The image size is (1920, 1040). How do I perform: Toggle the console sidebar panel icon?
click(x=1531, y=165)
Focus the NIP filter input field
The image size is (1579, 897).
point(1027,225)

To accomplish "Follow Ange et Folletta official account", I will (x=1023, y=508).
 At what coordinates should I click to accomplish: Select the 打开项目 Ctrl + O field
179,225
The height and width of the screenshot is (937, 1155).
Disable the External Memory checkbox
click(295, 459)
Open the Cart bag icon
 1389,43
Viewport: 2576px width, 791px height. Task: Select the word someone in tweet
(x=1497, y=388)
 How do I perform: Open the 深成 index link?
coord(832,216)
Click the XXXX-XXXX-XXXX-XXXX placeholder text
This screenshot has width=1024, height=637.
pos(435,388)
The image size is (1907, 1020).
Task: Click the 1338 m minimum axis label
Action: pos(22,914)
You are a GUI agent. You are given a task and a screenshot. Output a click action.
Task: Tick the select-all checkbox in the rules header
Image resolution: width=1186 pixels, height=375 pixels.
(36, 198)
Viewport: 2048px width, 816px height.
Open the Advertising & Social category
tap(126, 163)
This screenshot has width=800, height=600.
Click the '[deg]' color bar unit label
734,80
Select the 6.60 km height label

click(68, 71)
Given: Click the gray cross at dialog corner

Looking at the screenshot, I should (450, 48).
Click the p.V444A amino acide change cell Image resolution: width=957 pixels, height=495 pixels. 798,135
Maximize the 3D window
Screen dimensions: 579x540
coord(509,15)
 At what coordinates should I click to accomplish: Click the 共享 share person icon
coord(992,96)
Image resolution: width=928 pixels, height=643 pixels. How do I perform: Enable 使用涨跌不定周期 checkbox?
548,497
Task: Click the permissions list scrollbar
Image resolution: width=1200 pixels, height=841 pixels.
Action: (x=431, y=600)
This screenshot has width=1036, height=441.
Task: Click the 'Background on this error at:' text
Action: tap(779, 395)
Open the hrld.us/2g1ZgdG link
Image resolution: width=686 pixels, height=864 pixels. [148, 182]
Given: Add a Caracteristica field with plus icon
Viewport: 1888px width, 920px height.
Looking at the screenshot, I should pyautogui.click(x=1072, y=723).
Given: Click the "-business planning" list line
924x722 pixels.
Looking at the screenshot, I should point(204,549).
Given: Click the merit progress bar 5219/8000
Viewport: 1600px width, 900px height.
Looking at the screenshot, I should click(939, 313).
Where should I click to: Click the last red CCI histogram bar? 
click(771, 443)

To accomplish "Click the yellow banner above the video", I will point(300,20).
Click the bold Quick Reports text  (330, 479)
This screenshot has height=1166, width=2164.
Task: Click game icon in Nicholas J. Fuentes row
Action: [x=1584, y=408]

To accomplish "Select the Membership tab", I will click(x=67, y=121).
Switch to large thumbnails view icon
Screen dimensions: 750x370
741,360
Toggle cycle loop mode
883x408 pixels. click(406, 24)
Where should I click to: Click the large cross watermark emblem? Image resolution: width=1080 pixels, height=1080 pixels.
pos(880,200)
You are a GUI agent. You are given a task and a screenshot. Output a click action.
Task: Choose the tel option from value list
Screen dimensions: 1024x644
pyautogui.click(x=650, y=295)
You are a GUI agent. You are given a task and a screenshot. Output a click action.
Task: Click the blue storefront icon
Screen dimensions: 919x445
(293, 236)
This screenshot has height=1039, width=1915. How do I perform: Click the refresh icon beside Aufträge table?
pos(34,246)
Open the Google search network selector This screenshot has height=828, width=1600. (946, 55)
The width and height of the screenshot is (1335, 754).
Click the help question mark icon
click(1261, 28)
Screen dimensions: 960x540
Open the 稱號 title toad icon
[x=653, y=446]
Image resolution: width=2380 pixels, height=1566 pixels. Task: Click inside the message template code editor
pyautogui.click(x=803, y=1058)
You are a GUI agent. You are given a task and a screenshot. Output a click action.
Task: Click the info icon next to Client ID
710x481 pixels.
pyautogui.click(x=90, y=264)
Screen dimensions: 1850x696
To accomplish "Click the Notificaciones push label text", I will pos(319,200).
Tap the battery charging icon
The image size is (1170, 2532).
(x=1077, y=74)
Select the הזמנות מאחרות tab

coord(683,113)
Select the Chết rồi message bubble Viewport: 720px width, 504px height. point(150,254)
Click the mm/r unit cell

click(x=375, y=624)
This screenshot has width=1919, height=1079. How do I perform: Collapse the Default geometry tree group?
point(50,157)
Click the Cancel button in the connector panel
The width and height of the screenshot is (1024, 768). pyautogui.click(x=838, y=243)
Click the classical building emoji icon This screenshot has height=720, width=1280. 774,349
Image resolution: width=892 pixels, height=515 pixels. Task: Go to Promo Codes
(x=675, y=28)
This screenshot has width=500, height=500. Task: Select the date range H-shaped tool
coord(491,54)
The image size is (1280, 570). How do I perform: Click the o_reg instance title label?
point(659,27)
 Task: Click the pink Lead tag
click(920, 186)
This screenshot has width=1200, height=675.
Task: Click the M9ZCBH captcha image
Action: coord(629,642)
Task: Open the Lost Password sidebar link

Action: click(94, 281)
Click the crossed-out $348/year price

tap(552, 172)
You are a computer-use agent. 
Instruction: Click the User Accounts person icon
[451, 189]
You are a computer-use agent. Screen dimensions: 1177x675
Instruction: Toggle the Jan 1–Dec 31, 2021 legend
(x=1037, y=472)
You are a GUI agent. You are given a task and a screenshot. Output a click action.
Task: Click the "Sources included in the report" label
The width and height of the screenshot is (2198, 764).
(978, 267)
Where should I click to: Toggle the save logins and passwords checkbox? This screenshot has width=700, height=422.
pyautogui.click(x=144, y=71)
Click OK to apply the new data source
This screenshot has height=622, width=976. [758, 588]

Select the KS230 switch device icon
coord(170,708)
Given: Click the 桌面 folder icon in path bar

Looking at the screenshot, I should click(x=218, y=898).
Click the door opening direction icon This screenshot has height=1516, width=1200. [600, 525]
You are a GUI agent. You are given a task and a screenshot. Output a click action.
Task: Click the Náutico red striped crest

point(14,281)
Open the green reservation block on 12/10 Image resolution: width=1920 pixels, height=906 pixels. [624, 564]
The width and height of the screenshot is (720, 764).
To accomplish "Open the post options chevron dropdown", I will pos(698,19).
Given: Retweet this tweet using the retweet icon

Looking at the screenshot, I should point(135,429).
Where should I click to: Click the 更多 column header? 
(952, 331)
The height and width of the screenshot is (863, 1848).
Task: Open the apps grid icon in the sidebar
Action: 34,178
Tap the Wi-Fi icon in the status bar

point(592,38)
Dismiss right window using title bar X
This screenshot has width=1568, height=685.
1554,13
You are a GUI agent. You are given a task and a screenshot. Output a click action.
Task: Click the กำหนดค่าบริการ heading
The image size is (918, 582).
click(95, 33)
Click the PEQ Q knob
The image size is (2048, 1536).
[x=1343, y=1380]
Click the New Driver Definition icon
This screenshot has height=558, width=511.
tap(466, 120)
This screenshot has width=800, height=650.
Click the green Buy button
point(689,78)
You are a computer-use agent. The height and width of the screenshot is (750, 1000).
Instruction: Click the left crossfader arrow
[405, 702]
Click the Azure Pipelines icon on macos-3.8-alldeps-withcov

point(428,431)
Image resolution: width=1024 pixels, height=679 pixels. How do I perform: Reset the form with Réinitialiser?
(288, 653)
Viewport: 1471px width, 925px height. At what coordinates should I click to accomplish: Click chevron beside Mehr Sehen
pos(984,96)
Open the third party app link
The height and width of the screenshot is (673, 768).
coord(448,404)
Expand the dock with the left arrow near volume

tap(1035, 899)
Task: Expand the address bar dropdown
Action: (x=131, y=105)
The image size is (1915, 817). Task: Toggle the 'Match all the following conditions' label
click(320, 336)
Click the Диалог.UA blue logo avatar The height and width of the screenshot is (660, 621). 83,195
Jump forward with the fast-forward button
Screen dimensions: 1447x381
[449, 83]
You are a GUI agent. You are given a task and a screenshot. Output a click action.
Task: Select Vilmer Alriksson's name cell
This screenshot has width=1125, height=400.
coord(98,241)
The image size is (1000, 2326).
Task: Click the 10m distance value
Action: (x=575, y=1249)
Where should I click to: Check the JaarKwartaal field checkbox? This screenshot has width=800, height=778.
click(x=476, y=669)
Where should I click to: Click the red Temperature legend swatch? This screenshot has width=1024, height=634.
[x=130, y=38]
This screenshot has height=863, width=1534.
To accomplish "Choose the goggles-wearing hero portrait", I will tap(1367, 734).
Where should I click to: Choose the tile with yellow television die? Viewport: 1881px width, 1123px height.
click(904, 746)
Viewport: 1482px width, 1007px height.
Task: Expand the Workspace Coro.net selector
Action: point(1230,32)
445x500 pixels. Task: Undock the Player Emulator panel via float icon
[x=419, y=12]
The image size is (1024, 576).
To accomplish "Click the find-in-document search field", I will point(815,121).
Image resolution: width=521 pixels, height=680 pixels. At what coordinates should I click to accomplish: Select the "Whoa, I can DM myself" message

# [Exercise requirements]
Where a line above contains the string "computer", copy that line.

# [Task solution]
You are a computer-use agent. 
You are a computer-use agent. Screen dimensions: 1177x675
You are a computer-use agent. The height and width of the screenshot is (750, 1000).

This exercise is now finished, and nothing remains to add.